F. Manufacturing scale-up
Optrode arrays are complex devices combining electrical and photonic components integrated on flexible substrates appropriate for biological applications. Their fabrication processes involve multiple, non-automated steps and is currently done manually in a cleanroom environment. The complexity of these processes depends on the components involved, which are unique or not normally encountered in conventional MEA fabrication. These challenges will be exacerbated when manufacturing scale-up is required.
One of the major hurdles in selecting a fabrication system to manufacture optrode arrays is the use of numerous different substances being constructed in an automated single process. Optrode arrays require meticulous positioning of transparent and conductive substances, light-activated and photonic components, and additional optical connectors in different layers. The compatibility of materials (especially soft materials) with each other and with fabrication processes, the ability to deposit them at the same time, and the incorporation of novel elements into the manufacturing process all require unconventional thinking.
Additive manufacturing has emerged as a promising complementary fabrication technology for the production of optical as well as electrical components in electrophysiology devices. The ability to accurately lay out multiple materials with a high resolution and precision is vital for the fabrication of any multi-layered interface. When constructing multilayer devices with multiple materials, the need for post-processing steps to ensure structural integrity and reduced surface roughness brings challenges and opportunities to advance 3D printing technologies.
Two-photon polymerization and inkjet printing are some 3D printing examples used for transparent optoelectronics. Two-photon polymerization has been proven to print shapes with sub micrometer precision for 3D hybrid structures using a mixture of polymers and nanoparticles. However, the system's compatibility with different ranges of materials and fabrication speeds are still restricted.344 Inkjet printing offers the potential for large-scale, batch processing outputs and provides the flexibility to print a variety of materials counting dielectrics, conductors, and active materials on a variety of substrates such organic and flexible substrates, plastic and papers, in addition to the conventional silicon and glass wafers. This allows for rapid and cost-effective prototyping where, for instance, resistors and conductors can be manufactured at room temperature simultaneously with reduced material waste.345–347
An example of such printing technologies is reported by Athanasiadis et al. for the fabrication of a multifunctional membrane with embedded electrical, optical, and fluidic components on a flexible silicone carrier substrate.348 Different printing systems were utilized, such as micro-extrusion and inkjet printing, to fabricate and combine these components into a single device using different types of transparent silicone elastomers as the main flexible material.

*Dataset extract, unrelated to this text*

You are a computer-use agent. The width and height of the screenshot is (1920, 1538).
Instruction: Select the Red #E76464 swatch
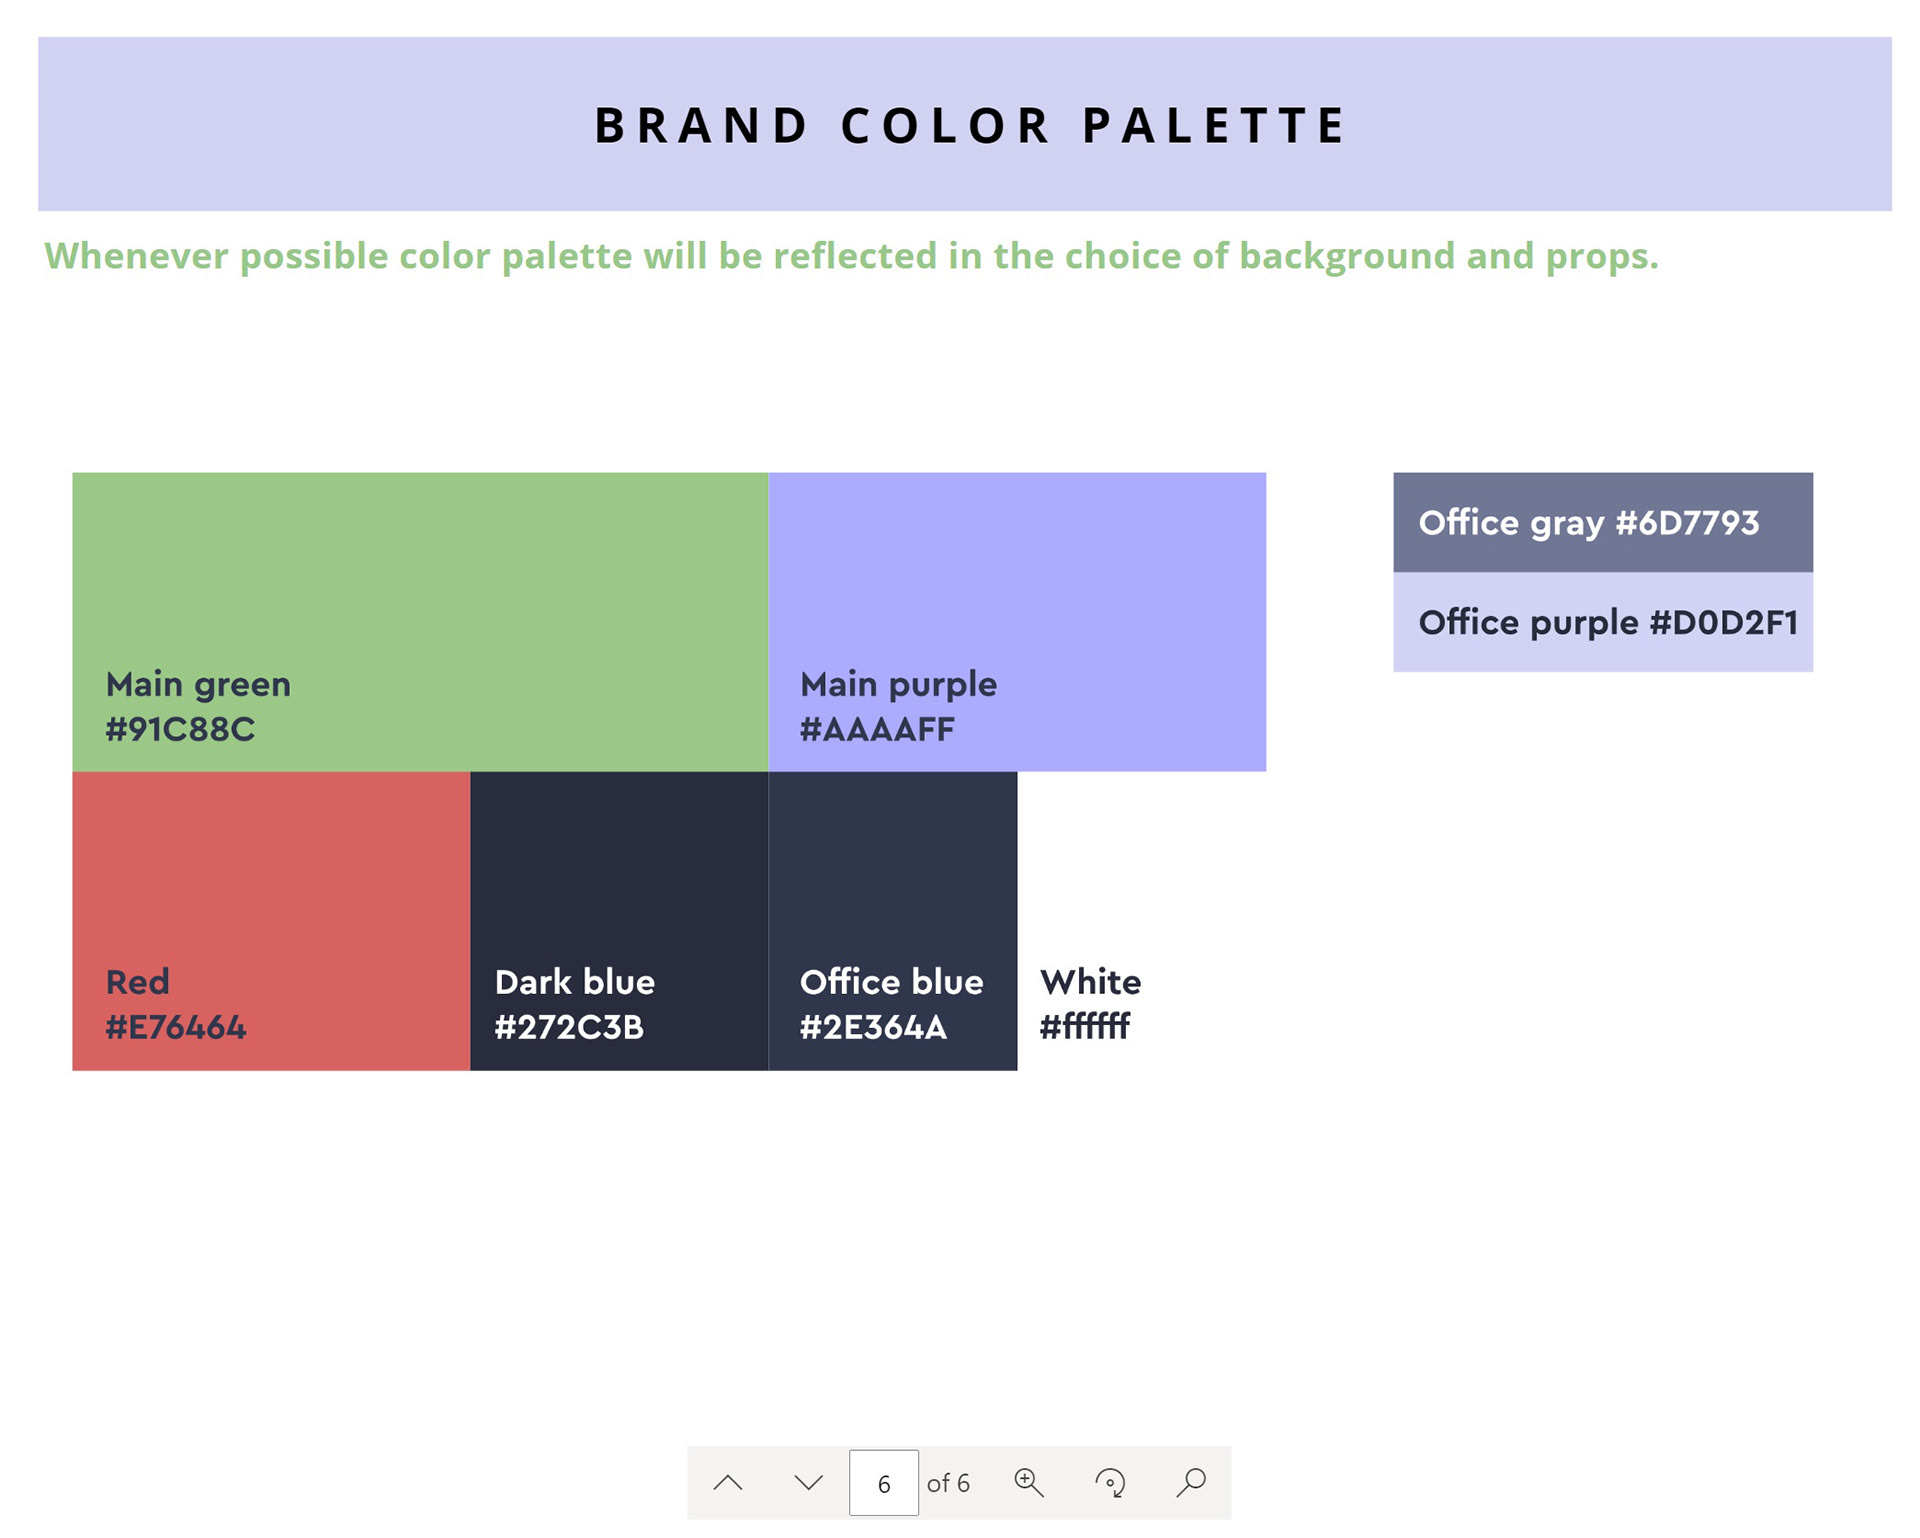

The fabricated membranes were hundreds of micrometers in size and successfully stimulated and recorded optogenetic hiPSC-derived cardiomyocytes. The study found that while 3D printing offers unique advantages, such as ease of prototyping and the ability to create complex geometries, challenges in achieving miniaturized features, high-resolution deposition, and surface smoothness remain persistent.348
The ability to manufacture optrode arrays using rapid, technology-driven techniques looks promising but pose major challenges, such as achieving high resolution and integrating multiple materials evenly in multi-layer configurations. For effective fabrication, the right materials selection and materials' compatibility with the 3D printing process are vital aspects. Recent developments in 3D printing techniques have led to promising outcomes with the hope of opening up future explorations on improving the capabilities of 3D printing or integrating multiple printing systems for the commercial production of optrode arrays.

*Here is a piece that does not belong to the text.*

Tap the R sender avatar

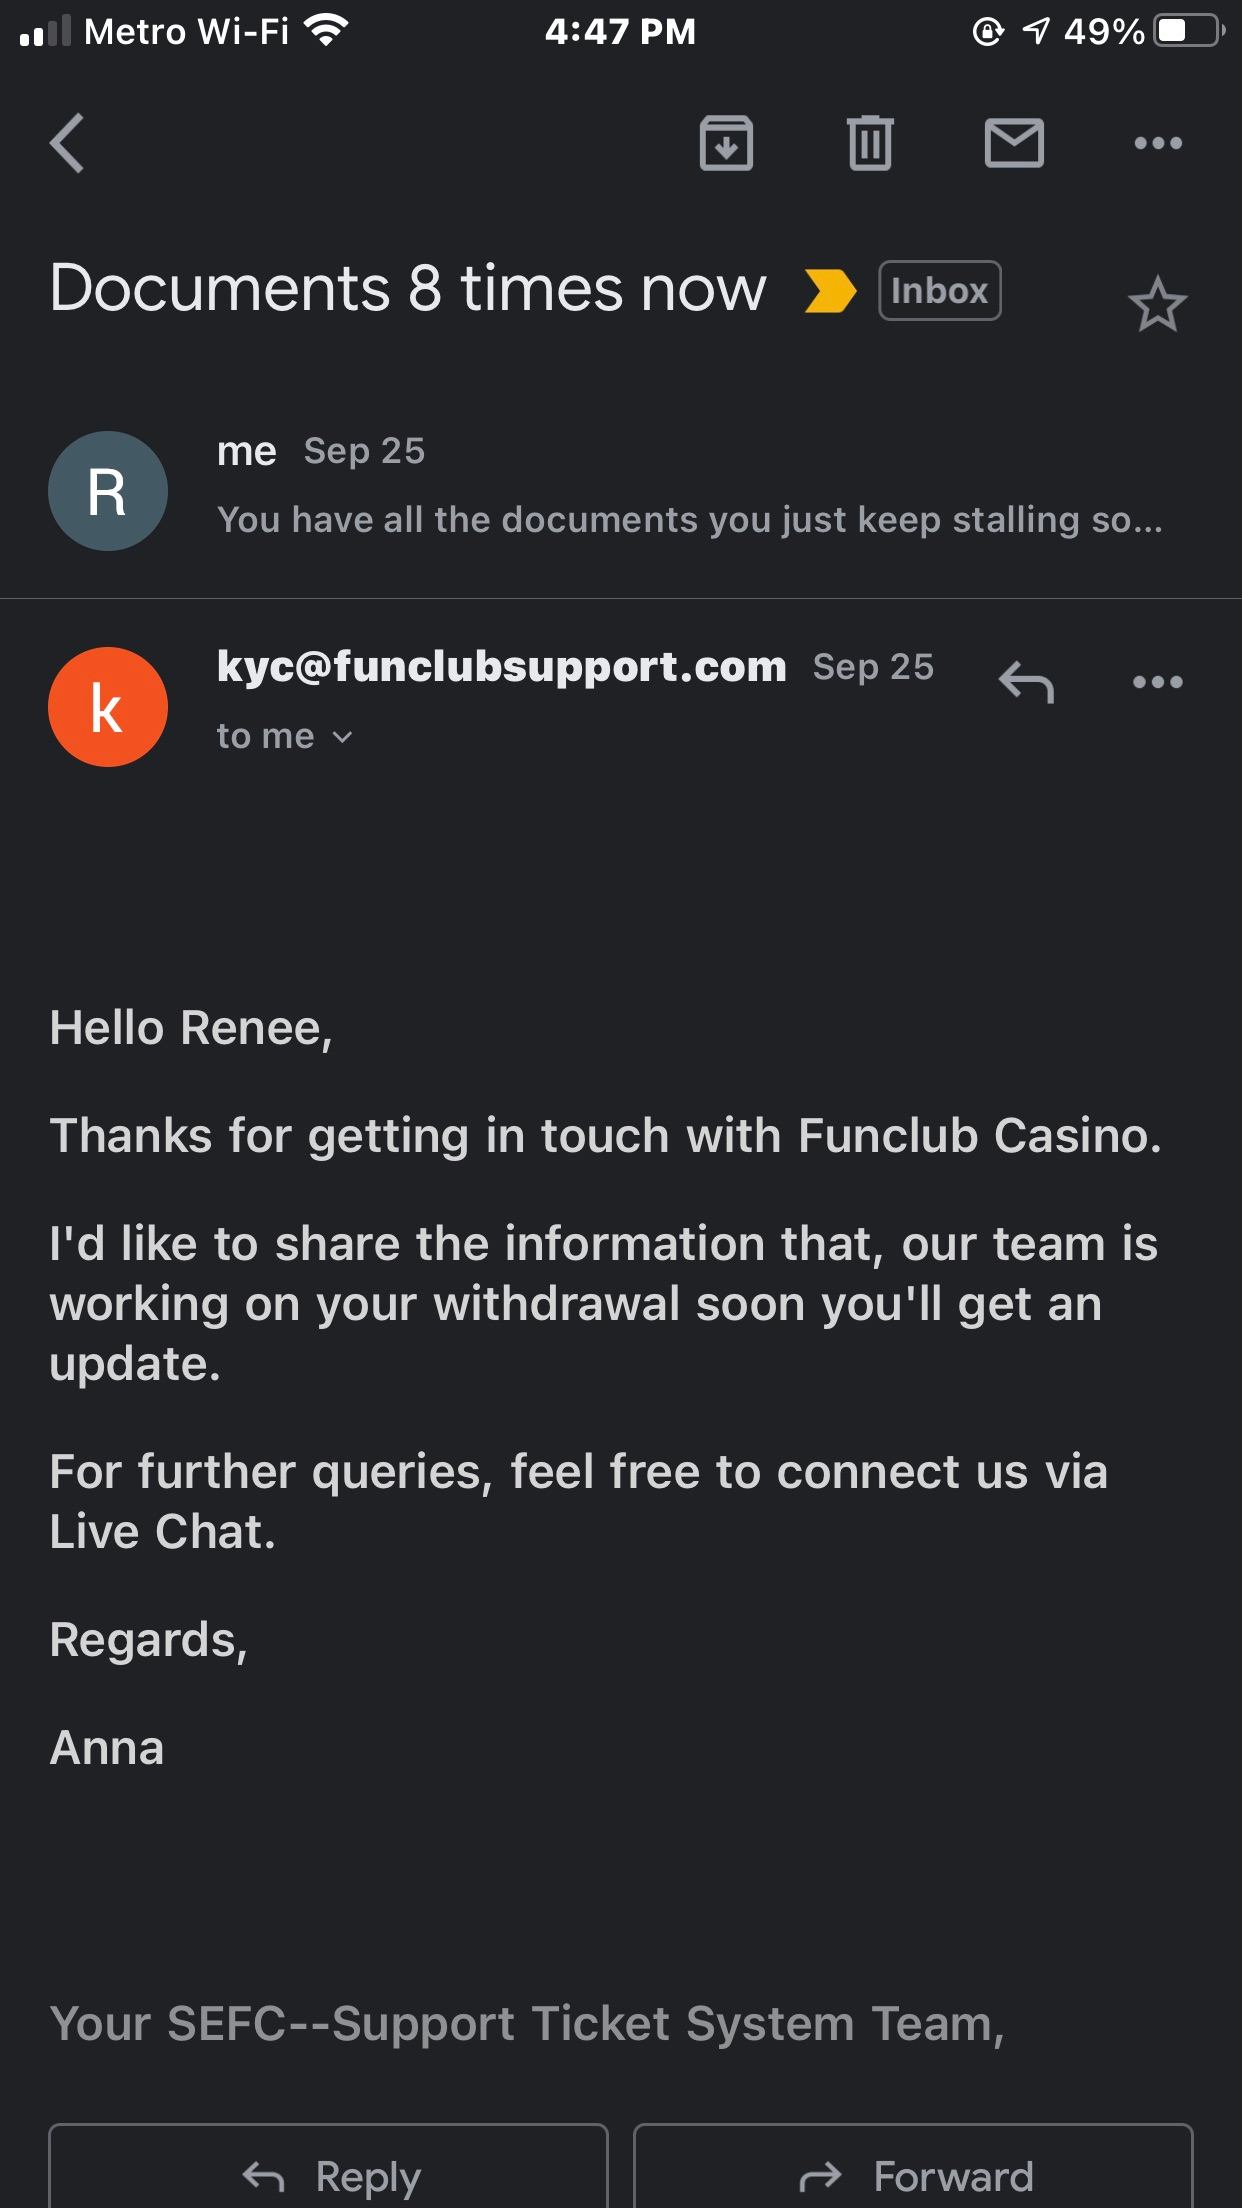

Once a fabrication protocol is established, whether utilizing conventional cleanroom processes or additive manufacturing, process development and re-design will be required to scale up fabrication to pilot manufacturing lines and commercial operations. Consideration should be given to which steps need to be automated, substituted, and/or retained, keeping in mind that a reduction in the number of manufacturing work instructions is advantageous. The cost-effectiveness of manual steps vs the automation of steps also needs to be analyzed. Finally, the translation to regulated products should also include the costs of setting up quality control systems and adequate manufacturing practice.
For any new medical device to enter the market, comprehensive biological evaluation plans (BEPs) are required by regulatory bodies across the globe. The International Standards Organization (ISO) 10993–1 outlines the need for a structured BEP that identifies risks and proposes appropriate approaches to managing these risks via biocompatibility testing.349
When evaluating any device, the contact duration and nature and type of tissue contact needs to be taken into account. Permanent, implantable devices are the highest risk category and typically require more extensive testing across the range of possible endpoints. Flexible optrode arrays have potential applications ranging from short-term surface contacting devices through to permanent implantable devices. This review focuses on optrodes for electrophysiology, which have potential contact durations from acute through to chronic and a broad range of tissue types and nature of contact from surface optrodes to tissue penetrating forms. Thus, the following discussion will center on the highest risk categories of tissue contact.
Biological performance considerations when developing any new medical device encompass the material responses to the host environment, the adverse host, or device recipient responses to the device, and the interplay between these two aspects (as shown in Fig. 7). Each of these elements needs to be considered when developing a plan for biocompatibility testing. It is important to note that this is not a box ticking exercise, rather it is a careful evaluation of the likely biocompatibility risks, given the device components and the devices' operating environment is in the body.
Material responses, mechanical degradation, biostability, fluid and/or lipid absorption and effects of sterilization all need to be considered. A key risk in a flexible optrode array relates to the mechanical degradation due to cyclic stress the device is likely to experience. Given that most tissue contacting materials proposed in a flexible array are polymers manufactured as thin films, this repeated stress can potentially cause fatigue of materials and release of components that are intended to be hermetically sealed within the device.350 These include materials that have potential biocompatibility risks such as liquid crystals, organic conductors, and nanoparticulate metals, carbon, and polymers.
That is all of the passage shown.